K Street Firm Cuts Ties With Saudi Office Implicated in Khashoggi Murder

A powerhouse DC lobbying firm has formally cut ties with the Saudi government office implicated in the 2018 murder of journalist Jamal Khashoggi. The move comes after an advocacy group Khashoggi founded launched a campaign to shame the firm and one of its top lobbyists.

Squire Patton Boggs on September 17 terminated its representation of “the Center for Studies and Media Affairs at the Saudi Royal Court.” That office, despite its mild name, acted as a hub for cyber hacking and more sinister efforts spearheaded by de facto Saudi ruler Mohammed bin Salman, or MBS, to silence critics. A February report by the White House Office of Director of National Intelligence said that a Saudi team dispatched to Istanbul on October 2, 2018, under orders to kill or kidnap Khashoggi, “included officials who worked for, or were associated with, the Saudi Center for Studies and Media Affairs.”

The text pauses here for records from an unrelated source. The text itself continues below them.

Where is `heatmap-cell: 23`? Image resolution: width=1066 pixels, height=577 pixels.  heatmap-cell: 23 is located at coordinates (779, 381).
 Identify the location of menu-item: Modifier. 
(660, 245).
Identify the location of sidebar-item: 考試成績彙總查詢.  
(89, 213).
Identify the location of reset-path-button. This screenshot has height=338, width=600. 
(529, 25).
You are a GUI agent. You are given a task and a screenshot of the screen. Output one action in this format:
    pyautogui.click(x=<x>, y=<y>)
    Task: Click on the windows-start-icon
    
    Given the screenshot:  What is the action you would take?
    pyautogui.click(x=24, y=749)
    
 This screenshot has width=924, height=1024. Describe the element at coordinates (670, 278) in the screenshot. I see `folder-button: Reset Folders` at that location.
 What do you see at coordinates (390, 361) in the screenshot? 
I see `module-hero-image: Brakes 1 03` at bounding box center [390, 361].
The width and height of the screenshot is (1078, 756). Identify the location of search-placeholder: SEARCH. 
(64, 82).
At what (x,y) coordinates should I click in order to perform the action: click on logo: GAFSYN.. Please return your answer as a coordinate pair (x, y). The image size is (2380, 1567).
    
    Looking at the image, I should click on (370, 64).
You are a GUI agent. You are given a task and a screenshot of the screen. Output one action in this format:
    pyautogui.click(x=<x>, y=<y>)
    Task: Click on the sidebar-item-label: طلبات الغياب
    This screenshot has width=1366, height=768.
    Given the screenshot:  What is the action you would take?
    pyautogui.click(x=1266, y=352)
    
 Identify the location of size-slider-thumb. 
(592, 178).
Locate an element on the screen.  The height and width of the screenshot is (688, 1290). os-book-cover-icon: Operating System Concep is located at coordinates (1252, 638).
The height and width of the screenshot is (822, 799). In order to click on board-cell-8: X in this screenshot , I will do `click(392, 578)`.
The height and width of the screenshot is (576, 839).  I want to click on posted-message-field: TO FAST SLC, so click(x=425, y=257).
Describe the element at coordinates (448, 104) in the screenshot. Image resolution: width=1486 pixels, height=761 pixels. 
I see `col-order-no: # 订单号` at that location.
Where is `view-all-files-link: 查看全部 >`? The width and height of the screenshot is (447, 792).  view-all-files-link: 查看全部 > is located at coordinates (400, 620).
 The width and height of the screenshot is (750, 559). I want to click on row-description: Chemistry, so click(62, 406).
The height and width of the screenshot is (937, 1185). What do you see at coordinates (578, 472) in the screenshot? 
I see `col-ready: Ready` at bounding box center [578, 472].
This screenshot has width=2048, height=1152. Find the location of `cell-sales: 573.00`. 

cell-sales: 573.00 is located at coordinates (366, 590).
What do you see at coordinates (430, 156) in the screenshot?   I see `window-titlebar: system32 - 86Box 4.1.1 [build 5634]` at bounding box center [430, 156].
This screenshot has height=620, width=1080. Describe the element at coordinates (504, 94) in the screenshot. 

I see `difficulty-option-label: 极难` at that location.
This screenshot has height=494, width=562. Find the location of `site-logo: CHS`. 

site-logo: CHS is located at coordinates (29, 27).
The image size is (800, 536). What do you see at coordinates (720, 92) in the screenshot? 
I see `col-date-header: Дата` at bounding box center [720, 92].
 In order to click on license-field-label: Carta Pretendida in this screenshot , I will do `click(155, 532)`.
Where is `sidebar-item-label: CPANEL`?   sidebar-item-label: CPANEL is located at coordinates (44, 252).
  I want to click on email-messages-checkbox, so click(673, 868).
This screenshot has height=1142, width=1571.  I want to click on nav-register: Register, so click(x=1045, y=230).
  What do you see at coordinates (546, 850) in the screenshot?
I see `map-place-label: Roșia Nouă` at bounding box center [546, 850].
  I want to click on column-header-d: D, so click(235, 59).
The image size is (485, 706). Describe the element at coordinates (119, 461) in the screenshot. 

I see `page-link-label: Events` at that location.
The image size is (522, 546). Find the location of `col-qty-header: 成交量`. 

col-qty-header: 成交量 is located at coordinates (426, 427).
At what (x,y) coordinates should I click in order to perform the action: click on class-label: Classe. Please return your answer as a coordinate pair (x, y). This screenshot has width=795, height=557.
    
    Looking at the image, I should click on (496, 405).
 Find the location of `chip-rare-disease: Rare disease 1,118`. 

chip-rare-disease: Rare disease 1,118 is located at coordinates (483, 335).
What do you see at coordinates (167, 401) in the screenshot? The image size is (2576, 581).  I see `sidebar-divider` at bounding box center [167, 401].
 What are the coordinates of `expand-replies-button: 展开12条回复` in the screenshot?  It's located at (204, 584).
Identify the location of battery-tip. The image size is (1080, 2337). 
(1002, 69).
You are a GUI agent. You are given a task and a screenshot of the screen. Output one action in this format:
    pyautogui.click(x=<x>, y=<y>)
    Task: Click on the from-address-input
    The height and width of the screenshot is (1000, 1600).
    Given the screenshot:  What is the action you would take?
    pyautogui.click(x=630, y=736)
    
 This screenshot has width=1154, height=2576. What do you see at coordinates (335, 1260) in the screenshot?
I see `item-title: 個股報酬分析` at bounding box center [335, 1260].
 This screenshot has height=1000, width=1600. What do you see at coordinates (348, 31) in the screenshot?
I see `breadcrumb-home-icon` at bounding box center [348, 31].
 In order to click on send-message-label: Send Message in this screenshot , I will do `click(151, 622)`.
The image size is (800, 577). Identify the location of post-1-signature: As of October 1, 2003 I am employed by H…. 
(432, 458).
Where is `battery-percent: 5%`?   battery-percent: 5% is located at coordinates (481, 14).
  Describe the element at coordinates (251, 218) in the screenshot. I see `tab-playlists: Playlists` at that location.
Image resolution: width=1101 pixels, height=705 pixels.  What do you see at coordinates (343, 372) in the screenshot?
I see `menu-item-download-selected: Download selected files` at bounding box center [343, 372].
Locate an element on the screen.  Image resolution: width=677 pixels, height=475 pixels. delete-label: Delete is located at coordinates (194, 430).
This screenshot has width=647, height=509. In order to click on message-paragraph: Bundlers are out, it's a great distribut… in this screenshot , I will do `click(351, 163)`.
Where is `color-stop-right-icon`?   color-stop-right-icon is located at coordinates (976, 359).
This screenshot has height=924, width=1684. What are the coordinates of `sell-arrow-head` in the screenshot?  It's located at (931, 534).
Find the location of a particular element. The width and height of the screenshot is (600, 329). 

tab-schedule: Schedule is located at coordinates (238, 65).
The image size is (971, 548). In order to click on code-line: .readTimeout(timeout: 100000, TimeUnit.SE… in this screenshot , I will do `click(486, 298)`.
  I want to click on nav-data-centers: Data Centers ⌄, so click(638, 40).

The report also named the man who then headed the office, Saud al-Qahtani, a top aide to MBS, as among the group that “participated in, ordered, or were otherwise complicit in or responsible for the death of Jamal Khashoggi.” (The report added that it is unclear whether Qahtani and the others named “knew in advance that the operation would result in Khashoggi’s death.”) Saudi Arabia in February called the report “negative, false and unacceptable.” Qahtani was removed from his post amid international outrage over the murder.

In foreign lobbying filings from 2016, Squire Patton Boggs said that its lobbyists dealt directly with Qahtani. The firm’s last reported lobbying contacts with Congress or executive branch officials on behalf of the Saudis came in 2017, before Khashoggi’s murder. In March, a Squire Patton Boggs spokesperson told Mother Jones that the firm’s “FARA account has been inactive since 2016 and we have not been paid any money for lobbying activities.” But while its lobbying activities may have ceased, Squire Patton Boggs continued billing the Saudi office for legal work. The firm reported receiving $157,300 in fees from the Saudis in the six months ending January 29 of this year. It has reported no new payments since then. In all, the firm reported receiving at least $2.7 million from the center since signing a contract in 2016.

Squire Patton Boggs did not explain why it ended its contract with the Saudi center. But the move comes on the eve of the third anniversary of Khashoggi’s murder and after Democracy for the Arab World Now, an advocacy group Khashoggi founded, launched a campaign to convince lawmakers to pledge not to meet with Ed Newberry—a global managing partner at the firm, whose online biography quotes a description of him as the “King of K Street”—unless the firm ended its relationship with the center. Newberry was the top lobbyist on the account.